Aller au bout du premier jet

· Roberto Sirolo · 4 min de lecture

L'endroit où presque tous les romans s'enlisent se situe autour des 40 % du jet : l'élan initial est retombé, la fin est encore loin, et entre les deux il y a une zone grise. Aller au bout d'un premier jet est surtout une affaire d'habitudes, pas de talent.

Ce qu'est vraiment un premier jet

C'est le tour où l'on découvre l'histoire en l'écrivant. Ce n'est pas le livre : c'est la matière brute dont, en révision, on tirera le livre. Qui exige que le premier jet soit déjà bon se bloque, car il demande à une phase exploratoire d'être une phase de finition.

Corollaire pratique : la qualité de phrase, dans un premier jet, ne compte pas. Ne compte que le fait qu'à la fin il y ait un texte complet, avec un début, un milieu et une fin, qu'on puisse lire d'un bout à l'autre.

Les habitudes qui mènent au bout

  • Un objectif de mots tenable. Mieux vaut 400 mots par jour pendant 200 jours que 3 000 mots pendant quatre jours puis trois semaines d'arrêt. La régularité bat l'intensité.
  • Ne pas revenir corriger. Si vous relisez les chapitres écrits pour « les arranger », vous n'avancez jamais. La révision est une phase à part, avec d'autres outils.
  • Signaler les problèmes, pas les résoudre. Vous remarquez qu'une scène manque, qu'un nom ne va pas, qu'une motivation est faible ? Écrivez [À CORRIGER : …] et continuez. Vous arrêter pour le résoudre coûte l'élan, et la solution change souvent en révision de toute façon.
  • Finir la séance au milieu d'une phrase. Le lendemain, vous démarrez en la complétant : pas de page blanche, vous avez une prise.
  • Une note sur où vous en êtes. Deux lignes en fin de séance — « demain : la confrontation dans la cuisine, elle connaît déjà la vérité » — valent une demi-heure de redémarrage.

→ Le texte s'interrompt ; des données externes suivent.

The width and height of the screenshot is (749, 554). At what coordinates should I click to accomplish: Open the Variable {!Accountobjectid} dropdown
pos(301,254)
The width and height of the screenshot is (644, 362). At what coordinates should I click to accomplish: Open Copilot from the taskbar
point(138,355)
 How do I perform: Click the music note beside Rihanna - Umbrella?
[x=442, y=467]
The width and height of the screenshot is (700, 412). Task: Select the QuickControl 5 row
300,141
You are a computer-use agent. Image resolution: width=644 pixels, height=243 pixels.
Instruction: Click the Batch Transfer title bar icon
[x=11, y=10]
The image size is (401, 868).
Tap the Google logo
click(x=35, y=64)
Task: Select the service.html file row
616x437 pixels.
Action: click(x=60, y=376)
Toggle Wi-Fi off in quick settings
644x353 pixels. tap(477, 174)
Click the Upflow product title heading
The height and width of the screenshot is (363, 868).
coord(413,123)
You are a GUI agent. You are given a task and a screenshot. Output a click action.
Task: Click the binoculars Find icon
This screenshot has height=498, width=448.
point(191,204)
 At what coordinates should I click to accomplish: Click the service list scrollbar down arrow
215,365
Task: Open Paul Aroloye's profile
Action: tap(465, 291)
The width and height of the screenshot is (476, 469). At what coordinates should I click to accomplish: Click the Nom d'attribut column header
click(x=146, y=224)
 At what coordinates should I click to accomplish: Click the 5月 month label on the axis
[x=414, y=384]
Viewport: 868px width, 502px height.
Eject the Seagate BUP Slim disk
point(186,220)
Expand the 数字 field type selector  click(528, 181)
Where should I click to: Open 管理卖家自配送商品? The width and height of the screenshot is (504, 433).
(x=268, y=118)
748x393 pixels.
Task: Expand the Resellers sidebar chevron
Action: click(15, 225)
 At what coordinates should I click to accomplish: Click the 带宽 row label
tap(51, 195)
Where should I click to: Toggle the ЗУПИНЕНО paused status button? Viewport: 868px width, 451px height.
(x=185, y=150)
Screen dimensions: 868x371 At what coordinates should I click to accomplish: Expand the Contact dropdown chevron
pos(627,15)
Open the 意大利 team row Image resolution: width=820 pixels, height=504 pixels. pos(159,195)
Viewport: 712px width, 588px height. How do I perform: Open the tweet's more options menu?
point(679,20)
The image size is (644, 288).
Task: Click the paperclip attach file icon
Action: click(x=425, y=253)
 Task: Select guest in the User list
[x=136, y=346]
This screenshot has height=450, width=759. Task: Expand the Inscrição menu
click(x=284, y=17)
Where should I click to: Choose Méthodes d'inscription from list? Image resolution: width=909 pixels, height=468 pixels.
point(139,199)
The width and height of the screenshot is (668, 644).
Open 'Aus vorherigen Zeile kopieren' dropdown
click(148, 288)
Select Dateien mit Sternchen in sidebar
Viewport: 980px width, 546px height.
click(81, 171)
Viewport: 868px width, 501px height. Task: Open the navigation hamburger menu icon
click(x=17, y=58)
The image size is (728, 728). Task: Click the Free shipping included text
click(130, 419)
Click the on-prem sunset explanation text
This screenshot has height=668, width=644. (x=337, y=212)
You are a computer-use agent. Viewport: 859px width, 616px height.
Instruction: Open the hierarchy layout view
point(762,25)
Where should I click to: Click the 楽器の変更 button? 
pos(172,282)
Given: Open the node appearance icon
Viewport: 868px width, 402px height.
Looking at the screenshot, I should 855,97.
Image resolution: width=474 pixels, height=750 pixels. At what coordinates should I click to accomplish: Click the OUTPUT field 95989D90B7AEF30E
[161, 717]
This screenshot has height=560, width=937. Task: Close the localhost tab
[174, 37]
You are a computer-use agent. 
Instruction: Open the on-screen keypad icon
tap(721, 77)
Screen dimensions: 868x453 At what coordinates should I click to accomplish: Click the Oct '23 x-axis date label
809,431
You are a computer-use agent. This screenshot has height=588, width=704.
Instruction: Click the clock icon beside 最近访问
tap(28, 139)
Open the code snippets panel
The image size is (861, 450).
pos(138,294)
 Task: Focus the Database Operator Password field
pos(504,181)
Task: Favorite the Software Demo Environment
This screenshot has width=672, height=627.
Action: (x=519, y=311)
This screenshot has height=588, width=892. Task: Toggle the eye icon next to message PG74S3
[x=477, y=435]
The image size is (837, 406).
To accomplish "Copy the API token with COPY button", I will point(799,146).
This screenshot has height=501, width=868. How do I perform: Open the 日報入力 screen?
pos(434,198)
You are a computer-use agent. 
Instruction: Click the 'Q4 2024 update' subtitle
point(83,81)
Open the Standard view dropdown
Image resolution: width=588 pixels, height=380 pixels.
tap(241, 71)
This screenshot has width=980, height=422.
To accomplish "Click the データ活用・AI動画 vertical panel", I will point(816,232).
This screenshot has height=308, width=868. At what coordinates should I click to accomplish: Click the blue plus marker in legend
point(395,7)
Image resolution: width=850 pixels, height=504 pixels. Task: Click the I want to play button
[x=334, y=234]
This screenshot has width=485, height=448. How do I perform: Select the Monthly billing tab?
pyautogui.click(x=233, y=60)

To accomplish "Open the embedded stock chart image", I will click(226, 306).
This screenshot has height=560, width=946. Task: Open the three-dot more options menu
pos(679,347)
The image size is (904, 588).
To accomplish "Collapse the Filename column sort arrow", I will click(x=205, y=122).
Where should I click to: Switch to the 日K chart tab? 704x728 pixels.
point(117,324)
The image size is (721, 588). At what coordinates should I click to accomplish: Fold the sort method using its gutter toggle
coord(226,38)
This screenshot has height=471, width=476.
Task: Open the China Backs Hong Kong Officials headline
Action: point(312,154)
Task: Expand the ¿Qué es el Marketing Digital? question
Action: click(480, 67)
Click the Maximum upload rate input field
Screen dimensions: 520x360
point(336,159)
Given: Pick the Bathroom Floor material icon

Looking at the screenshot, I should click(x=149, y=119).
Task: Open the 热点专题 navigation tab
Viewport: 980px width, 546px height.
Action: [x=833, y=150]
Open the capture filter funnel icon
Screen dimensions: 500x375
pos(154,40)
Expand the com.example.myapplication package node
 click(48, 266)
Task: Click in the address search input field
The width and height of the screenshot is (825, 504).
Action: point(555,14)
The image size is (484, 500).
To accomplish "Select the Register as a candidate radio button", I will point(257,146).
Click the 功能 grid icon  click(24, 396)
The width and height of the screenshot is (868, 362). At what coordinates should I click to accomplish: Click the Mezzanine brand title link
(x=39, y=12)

La zone grise du deuxième acte

L'endroit où l'on s'enlise a presque toujours la même cause : après la mise en place, l'histoire n'a plus de direction claire. Remèdes à utiliser pendant que vous écrivez, sans vous arrêter :

  • Remettez en scène le désir concret du protagoniste : ce qu'il veut maintenant, dans ce chapitre.
  • Ajoutez une complication qui ferme une voie : le personnage doit avoir moins d'options, pas plus.
  • Si vous ne savez pas ce qui vient ensuite, sautez à la scène suivante que vous savez déjà écrire et laissez un trou signalé. Les trous se comblent mieux une fois le jet terminé.

Quand sauter en avant

Ce n'est pas tricher. Si une scène vous bloque depuis des jours, écrivez [SCÈNE À FAIRE : voyage vers la capitale, dispute] et passez à la suivante. Beaucoup d'auteurs découvrent, le jet terminé, que la moitié de ces scènes sautées n'étaient pas nécessaires.

Questions fréquentes

Quelle longueur pour un premier jet ?

À peu près celle du roman fini, souvent un peu plus : 70 000-100 000 mots pour la fiction générale. Si vous vous arrêtez à 40 000 et « ne savez pas quoi ajouter », il manque en général des complications au deuxième acte, pas des mots.

Peut-on écrire les scènes dans le désordre ?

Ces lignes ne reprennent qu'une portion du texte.